Spa! introduces three shops it says represent the direction the business will be taking in 2009. One is a hote heru, a neologism made from “hotel” and “health.” One, the Ritz in Ikebukuro, is a deri heru (out-call sex) services that allows the customer to “date” the sex worker in a more congenial venue such as a restaurant or karaoke shop before escorting them to a hotel. Prices begin from 25,000 yen for 120 minutes.
“Peach Boys,” another hote heru in Tokyo’s Gotanda district features two girls who energetically suck a man’s nipples — among other things — in tandem. Price is 17,000 for 50 minutes. And for those with a swimsuit and sports costume fetish, the Suku-ran-buru “image club” in Kabukicho allows customers to first pore over its Web site and then preselect from a list of 48 varieties of swimwear.

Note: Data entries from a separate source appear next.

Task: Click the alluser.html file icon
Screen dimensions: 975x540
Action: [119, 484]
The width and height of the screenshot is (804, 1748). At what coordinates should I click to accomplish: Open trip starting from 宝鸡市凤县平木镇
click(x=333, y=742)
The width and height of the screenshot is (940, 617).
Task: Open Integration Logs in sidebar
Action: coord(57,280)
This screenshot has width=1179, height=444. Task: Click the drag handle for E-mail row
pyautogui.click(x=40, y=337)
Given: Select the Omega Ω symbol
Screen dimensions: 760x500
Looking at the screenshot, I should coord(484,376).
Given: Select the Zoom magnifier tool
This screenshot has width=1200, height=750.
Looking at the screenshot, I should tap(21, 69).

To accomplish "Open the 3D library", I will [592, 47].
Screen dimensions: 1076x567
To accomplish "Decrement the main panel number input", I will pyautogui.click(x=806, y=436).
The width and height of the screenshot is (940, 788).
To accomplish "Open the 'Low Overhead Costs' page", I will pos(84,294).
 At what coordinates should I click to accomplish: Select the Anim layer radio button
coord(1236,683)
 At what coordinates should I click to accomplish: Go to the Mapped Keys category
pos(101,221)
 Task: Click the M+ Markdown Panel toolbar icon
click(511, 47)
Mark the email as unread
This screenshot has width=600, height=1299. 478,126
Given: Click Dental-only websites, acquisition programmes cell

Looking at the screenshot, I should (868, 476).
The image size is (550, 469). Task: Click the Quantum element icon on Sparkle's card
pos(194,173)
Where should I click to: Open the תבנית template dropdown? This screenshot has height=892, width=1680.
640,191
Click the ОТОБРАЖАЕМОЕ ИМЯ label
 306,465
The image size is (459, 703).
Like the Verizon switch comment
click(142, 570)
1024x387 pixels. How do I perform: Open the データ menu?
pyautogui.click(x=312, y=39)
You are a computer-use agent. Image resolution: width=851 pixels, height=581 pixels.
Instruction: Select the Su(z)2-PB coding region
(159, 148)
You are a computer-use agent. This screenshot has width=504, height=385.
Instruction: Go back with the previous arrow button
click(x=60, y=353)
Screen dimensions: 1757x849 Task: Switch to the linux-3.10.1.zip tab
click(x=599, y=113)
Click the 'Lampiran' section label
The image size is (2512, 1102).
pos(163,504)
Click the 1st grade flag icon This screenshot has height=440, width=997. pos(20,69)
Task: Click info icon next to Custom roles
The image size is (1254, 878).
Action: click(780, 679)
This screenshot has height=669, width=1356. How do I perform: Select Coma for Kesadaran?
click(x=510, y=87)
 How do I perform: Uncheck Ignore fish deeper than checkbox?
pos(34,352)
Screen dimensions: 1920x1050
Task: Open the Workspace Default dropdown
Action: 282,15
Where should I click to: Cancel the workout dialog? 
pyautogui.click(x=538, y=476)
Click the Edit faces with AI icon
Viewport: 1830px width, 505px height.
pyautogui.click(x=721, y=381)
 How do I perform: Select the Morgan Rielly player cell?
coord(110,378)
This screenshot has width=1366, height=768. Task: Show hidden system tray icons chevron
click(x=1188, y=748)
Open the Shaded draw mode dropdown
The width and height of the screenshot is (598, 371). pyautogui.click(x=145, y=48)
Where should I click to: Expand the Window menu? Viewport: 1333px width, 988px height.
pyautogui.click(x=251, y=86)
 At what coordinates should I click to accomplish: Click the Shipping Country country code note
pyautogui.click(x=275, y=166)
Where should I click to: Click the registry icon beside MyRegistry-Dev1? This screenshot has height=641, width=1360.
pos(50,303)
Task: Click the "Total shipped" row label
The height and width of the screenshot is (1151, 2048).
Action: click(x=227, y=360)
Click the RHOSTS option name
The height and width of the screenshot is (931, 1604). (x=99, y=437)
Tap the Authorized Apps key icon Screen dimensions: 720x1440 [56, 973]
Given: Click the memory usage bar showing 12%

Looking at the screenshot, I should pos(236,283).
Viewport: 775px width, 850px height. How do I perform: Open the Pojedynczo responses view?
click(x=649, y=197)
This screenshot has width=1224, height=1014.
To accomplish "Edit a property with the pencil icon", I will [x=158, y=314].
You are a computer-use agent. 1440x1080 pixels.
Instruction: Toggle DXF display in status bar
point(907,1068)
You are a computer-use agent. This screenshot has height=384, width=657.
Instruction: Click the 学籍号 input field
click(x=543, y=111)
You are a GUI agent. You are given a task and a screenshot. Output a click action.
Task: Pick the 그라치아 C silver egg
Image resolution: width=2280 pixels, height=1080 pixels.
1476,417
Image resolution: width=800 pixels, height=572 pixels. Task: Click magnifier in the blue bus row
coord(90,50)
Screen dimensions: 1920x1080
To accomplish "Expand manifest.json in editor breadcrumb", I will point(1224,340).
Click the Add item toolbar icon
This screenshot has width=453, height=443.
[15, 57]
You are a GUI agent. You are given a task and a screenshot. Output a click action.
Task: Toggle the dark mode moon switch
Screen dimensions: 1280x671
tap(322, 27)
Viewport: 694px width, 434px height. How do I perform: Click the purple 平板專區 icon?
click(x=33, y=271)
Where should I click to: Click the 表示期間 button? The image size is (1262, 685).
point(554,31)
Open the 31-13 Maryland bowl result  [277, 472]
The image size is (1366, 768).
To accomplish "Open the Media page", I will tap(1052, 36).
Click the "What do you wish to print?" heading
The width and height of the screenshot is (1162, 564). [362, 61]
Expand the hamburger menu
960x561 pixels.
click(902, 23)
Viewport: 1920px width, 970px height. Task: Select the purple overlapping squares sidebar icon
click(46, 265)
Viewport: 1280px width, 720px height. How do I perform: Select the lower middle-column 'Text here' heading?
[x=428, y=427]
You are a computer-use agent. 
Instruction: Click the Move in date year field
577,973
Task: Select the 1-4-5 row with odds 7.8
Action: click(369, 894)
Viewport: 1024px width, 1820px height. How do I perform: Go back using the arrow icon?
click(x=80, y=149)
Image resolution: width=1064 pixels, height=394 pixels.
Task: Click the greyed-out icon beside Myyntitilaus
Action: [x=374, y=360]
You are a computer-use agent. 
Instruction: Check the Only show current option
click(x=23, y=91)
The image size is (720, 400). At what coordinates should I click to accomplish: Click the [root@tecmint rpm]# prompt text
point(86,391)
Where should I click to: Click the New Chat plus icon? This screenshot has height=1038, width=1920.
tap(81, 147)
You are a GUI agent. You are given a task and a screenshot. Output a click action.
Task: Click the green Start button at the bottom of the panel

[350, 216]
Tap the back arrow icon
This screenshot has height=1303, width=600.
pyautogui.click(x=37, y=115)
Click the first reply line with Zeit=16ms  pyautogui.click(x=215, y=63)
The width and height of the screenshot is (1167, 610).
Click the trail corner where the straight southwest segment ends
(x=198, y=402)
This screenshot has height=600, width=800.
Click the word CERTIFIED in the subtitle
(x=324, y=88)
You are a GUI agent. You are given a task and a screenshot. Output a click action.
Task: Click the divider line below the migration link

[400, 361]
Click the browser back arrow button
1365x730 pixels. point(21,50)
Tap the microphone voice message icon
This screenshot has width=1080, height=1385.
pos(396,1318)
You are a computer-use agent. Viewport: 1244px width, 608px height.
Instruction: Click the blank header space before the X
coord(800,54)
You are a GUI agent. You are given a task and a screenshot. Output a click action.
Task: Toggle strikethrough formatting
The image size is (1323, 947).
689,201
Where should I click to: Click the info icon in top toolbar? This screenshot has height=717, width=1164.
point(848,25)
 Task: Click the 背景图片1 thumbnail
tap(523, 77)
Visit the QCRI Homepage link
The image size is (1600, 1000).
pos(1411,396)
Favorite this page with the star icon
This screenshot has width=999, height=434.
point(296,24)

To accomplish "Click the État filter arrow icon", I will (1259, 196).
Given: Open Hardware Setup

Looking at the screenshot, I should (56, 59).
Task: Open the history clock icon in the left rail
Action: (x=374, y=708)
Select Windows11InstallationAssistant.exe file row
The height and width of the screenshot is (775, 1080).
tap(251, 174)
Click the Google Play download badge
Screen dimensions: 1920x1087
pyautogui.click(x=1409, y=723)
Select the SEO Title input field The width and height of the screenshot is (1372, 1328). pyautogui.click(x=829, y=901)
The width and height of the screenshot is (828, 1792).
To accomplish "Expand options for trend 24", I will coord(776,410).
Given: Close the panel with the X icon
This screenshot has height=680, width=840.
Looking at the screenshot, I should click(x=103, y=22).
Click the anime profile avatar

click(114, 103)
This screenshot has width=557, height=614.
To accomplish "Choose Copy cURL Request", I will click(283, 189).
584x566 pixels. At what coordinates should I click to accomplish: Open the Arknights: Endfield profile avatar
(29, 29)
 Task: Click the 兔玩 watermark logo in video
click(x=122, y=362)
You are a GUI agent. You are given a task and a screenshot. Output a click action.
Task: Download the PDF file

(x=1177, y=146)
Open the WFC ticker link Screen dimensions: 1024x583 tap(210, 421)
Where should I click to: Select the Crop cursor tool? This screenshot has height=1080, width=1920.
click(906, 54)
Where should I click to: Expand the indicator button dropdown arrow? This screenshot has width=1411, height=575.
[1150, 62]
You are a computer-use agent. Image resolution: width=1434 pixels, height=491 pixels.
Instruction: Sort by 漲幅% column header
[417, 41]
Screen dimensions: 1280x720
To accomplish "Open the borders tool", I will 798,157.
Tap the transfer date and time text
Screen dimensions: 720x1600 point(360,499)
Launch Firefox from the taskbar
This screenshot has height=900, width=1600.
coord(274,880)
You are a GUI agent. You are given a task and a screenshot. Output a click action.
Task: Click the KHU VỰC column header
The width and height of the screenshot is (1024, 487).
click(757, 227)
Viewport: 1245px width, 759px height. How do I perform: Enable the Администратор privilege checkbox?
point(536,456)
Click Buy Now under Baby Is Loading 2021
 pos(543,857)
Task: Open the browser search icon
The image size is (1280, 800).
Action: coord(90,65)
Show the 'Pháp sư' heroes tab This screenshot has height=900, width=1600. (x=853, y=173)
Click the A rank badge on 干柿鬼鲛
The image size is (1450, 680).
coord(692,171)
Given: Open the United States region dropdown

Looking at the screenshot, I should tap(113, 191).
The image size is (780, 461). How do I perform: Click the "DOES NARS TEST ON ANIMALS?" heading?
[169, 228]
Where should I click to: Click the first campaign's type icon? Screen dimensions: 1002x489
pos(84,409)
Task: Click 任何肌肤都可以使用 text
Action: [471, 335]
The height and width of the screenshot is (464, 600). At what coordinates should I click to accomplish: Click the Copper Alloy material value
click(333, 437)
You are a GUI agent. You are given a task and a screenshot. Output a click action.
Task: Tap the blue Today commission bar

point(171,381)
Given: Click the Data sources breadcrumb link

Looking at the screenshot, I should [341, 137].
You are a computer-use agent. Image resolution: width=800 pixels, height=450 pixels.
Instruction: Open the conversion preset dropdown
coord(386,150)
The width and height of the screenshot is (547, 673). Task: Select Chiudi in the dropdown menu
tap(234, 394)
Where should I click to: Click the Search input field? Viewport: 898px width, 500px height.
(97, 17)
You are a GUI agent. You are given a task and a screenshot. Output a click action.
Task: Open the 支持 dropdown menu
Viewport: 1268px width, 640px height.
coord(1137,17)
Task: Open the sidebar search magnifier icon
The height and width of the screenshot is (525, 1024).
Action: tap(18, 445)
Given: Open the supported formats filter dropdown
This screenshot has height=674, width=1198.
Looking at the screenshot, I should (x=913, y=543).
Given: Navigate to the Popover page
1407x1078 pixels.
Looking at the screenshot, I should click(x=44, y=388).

I didn’t believe it either until I checked it out here: http://www.moe-school.com/cos/index.html
“The most impressive thing these days would be the so-called ‘girls’ bars,’ which have been increasing nationwide, to the extent that there are shops in Shinjuku offering all you can drink for 2,000 yen,” says Akira Ikoma, editor of Ore no Tabi (My Journey), a magazine that complies data on the sex business submitted from reporters all round Japan.
“The cabaret club business continues to head towards collapse,” Ikoma continues. “When that happens, where will all those club hostesses go? To the only place they can, sex businesses.”
As one example, he points out that Kakuebi, a soapland (erotic bathhouse) in west Tokyo’s Kichijoji district, charges a “price-busting” 17,000 yen for a 60-minute course, with services dispensed by top-quality dames. Another soapland, Love and Peace, in Omiya City’s Kita Ginza district, charges just 15,000 for a full course — and the course, of course, includes intercourse.
Thanks to their newly affordable rates and high-quality masseuses, says Ikoma, soaplands appear to be making a comeback in Japan’s regional cities as well.
For those content with just dropping in for some in-and-out, Sakura-gumi, a “pink salon” near the north exit of JR Koenji Station, provides a satisfying romp for just 6,000 yen.
“I went last summer when I was all sweaty,” Ikoma recalls. “The girls, who are the sort of quality babes you usually find working in cabaret clubs, don’t let your sweat get in the way of their work. I was deeply touched!”
Ikoma thinks prices for pink services will continue to decline in the year ahead.
“The trend is toward developing a new service paradigm offering cheaper fun over a shorter duration,” he says. “The places that succeed will be those that differentiate themselves by focusing on specific customer targets.”